The first half of tonight’s Speechless double-feature (8 & 8:30 p.m., ABC) will get some deserved attention for its lavish musical number, a parody of “I’ve Got a Golden Ticket” from Willy Wonka & the Chocolate Factory in which Maya explores the underrated parts of jury duty. (You may have heard this: Minnie Driver can sing.) But the more important part of the episode comes in a subplot where J.J. creates a dating website profile and is dismayed to learn the number of reasons girls might have for wanting to date a person with a disability — reasons having nothing to do with J.J. himself.
From day one, Speechless has committed to not letting J.J. be defined by his cerebral palsy, but the first season nonetheless had to do a lot of heavy lifting in terms of establishing the mechanics of his everyday life, the constant fights his parents have to go through to get him the accommodations he needs, his adjustment to life in a mainstream classroom, etc. He had a clear personality — an impressive feat for a character who’s non-verbal and limited in his movements, it’s a testimony to what an expressive actor Micah Fowler is — but a lot of his stories were explicitly about him trying to get people to see past the wheelchair and at the kid sitting in it.
Second seasons of family shows can be tricky because the kids start aging rapidly — Mason Cook, who plays middle son Ray, grew into a Division III point guard overnight — and the kinds of stories that would have been easy to write for them in one season no longer apply in the next. Making a show about a special needs family already has a high degree of difficulty — which I discussed with the creative team late last year — yet Speechless‘ second season has been stronger than its first.
Some of this is just the learning curve any well-run show experiences, where the writers figure out what their actors do best, and how to tweak character and story elements. Season two, for instance, has more frequently put Cedric Yarborough’s Kenneth one-on-one with DiMeo family members other than J.J., because he makes a great foil for everyone, while Ray got a girlfriend — Sedona James’ Taylor, who’s simultaneously way out of his league and so uptight that they’re a perfect match — to give him something to feel good about in the face of relentless mockery from everyone else.
But the smartest thing Speechless has done has been to lean into the challenge that J.J. faces every day, by focusing on the things that make him tick beyond the CP, and to be sure that he always has a voice, regardless of which other character is there to read off of his word board.

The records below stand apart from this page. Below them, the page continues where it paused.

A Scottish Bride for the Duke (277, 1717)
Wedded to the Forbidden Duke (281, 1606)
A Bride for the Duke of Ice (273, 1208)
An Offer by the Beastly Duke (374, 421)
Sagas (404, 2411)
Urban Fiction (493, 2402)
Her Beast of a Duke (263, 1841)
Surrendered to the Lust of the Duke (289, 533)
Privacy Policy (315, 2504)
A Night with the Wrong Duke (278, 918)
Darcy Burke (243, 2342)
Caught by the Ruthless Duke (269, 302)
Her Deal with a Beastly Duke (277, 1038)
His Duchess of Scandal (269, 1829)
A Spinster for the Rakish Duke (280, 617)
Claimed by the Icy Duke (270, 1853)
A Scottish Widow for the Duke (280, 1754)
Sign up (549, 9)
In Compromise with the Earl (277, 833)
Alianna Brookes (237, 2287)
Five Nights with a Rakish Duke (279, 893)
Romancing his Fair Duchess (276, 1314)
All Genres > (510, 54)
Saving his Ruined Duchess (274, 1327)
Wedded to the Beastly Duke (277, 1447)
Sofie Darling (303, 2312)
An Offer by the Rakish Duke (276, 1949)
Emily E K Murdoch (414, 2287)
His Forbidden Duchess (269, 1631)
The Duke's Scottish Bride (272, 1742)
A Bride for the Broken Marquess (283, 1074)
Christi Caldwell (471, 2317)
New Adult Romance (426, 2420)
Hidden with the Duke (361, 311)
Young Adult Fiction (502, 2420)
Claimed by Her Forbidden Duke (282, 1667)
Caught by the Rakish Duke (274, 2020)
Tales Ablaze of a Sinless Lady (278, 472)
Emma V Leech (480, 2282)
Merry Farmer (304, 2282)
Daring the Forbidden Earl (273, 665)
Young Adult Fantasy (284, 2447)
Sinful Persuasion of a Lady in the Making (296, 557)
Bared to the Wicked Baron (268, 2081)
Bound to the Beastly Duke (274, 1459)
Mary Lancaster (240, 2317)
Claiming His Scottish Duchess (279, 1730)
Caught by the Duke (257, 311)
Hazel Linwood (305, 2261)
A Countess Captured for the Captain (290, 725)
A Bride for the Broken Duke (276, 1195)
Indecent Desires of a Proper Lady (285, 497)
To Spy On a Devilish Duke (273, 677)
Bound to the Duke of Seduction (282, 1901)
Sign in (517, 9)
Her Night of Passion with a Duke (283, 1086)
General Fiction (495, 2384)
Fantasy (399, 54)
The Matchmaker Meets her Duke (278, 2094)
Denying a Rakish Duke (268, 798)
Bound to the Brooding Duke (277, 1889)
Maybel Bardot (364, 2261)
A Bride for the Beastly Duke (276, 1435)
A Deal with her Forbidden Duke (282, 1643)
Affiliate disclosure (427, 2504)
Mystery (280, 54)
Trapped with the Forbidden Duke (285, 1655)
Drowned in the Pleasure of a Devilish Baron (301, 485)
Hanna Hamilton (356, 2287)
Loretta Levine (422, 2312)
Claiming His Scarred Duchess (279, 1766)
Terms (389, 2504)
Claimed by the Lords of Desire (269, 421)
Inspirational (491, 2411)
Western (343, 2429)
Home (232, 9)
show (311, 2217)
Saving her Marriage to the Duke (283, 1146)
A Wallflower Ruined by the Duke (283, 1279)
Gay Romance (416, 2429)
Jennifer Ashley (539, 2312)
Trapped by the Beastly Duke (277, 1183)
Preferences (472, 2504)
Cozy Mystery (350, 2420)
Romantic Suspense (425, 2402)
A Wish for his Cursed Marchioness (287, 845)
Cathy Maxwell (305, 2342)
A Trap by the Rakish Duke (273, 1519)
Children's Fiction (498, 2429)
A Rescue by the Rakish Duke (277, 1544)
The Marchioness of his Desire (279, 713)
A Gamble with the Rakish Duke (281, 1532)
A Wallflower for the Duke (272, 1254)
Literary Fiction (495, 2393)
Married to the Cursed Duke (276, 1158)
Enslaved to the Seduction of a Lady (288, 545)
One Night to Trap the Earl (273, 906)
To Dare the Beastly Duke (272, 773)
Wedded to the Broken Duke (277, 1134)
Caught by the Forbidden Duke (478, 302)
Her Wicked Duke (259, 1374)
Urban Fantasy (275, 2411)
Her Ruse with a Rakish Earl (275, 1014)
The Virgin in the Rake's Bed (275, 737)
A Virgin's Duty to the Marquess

It turns out that, for all of Maya’s superheroic efforts to get him the best education possible, he’s failing many of his classes. For practical reasons, this allows the show to keep him in the same school for an extra year (and puts off having to explain Kenneth’s continued presence once the school district isn’t paying for him to be J.J.’s aide), but it also speaks to the fact that he’s not some idealized role model of disability, and also to his own understandable anxieties: a lot of this year’s stories (including the one in tonight’s second episode) involve J.J. worrying about failure in spite of all the accommodations his parents and the school have arranged for him. Season two has also emphasized his love of film — he finally has a best friend, a fellow movie geek who speaks almost entirely in quoted dialogue, and in tonight’s second episode gets to direct a horror movie starring his classmates — and also his desire to meet girls, bringing the two together in an episode where he tried to get a job as an extra in a campus sex comedy. He’s sensitive about people focusing on the chair, but also painfully aware of the hoops people sometimes have to go through to hang out with him. (Last week’s episode involved J.J. and his new friend trying to make a Goodfellas screening in conditions that weren’t very wheelchair-friendly.)
J.J.’s disability is always a part of the stories Speechless tells, because it’s always a part of his life. But he, and the show, have become about so much more than that, while continuing to find a way to wring laughs out of the world of disability without ever seeming like anyone’s making light of the issues. It’s a sweet show, but it remains a funny show first, and better establishing who J.J. is has only strengthened both halves of that equation.
Season two’s almost done, but Speechless has by now proven itself so durable, versatile, and just plain joyful to watch that I look forward to a long run, including seeing J.J. transition from special needs kid to adult. What kind of man will he become? I don’t know, but I’m confident Speechless will tell me in very thoughtful and entertaining fashion.
What has everybody else thought of season two?